The incumbent serves as an Assistant to the Solicitor General. Each of the Assistants to the Solicitor General participates in all aspects of the work of the Office; none of them specializes in any particular subject. The work is assigned primarily on the basis of their availability and background knowledge when the particular matter reaches the Office. The Office primarily performs a reviewing function. Drafts of the various documents and papers filed in the U.S. Supreme Court are prepared in the various operating divisions of the Department or by the regulatory agencies. The incumbent reviews and revises these documents, often substantially or completely rewriting them. The Assistants work on briefs on the merits, petitions for writs of certiorari, jurisdictional statements, briefs in opposition, motions to affirm, papers relating to stays, and other forms of motion practice before the U.S. Supreme Court. They also review recommendations as to whether the government should seek U.S. Supreme Court review in cases it has lost, whether the United States should appeal to intermediate appellate courts cases it has lost in the trial courts, whether the United States should pursue rehearing en banc when cases are lost at the appellate level. They prepare memoranda to the Solicitor General containing such recommendations and also memoranda discussing other legal problems as assigned; draft correspondence; and advise the Solicitor General on different aspects of the work of the Office. The incumbent argues cases before the U.S. Supreme Court–ordinarily two to three times each Supreme Court term.

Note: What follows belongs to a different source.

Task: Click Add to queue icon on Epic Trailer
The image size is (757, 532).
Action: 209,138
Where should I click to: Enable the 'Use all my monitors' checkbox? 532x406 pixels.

1. J.D. degree, active bar membership;
2. Exceptional and strong academic background;
3. Federal appellate clerkship or Supreme Court clerkship strongly encouraged;
4. Significant federal appellate litigation experience;
5. Broad experience in areas of law germane to federal governmental practice;
6. Exceptional writing skills;
7. Strong oral advocacy skills; and
8. Demonstrated ability to work cooperatively with less experienced attorneys, providing guidance and assistance.
THIS POSITION IS SUBJECT TO THE AVAILABILITY OF FUNDS AT THE TIME A HIRING DECISION IS MADE.
Applicants must submit (via mail or email): 1) a resume or current OF 612 (Optional Application for Federal Employment); 2) a narrative statement addressing the qualifications listed above; 3) a writing sample; 4) law school transcript; and 5) a copy of your most recent performance rating (if applicable). Please submit to the following address or email.
Valerie Hall Yancey
U.S. Department of Justice
Office of the Solicitor General
950 Pennsylvania Avenue, NW
Main, Room 5140
Washington, D.C. 20530
This announcement closes on November 1, 2019. Please submit applications by 5:30 p.m. of the closing date. If you applied to a previous OSG vacancy announcement, you must re-apply.
Applicants should familiarize themselves and comply with the relevant rules of professional conduct regarding any possible conflicts of interest in connection with their applications. In particular, please notify this Office if you currently represent clients or adjudicate matters in which this Office is involved and/or you have a family member who is representing clients or adjudicating matters in which this Office is involved so that we can evaluate any potential conflict of interest or disqualification issue that may need to be addressed under those circumstances.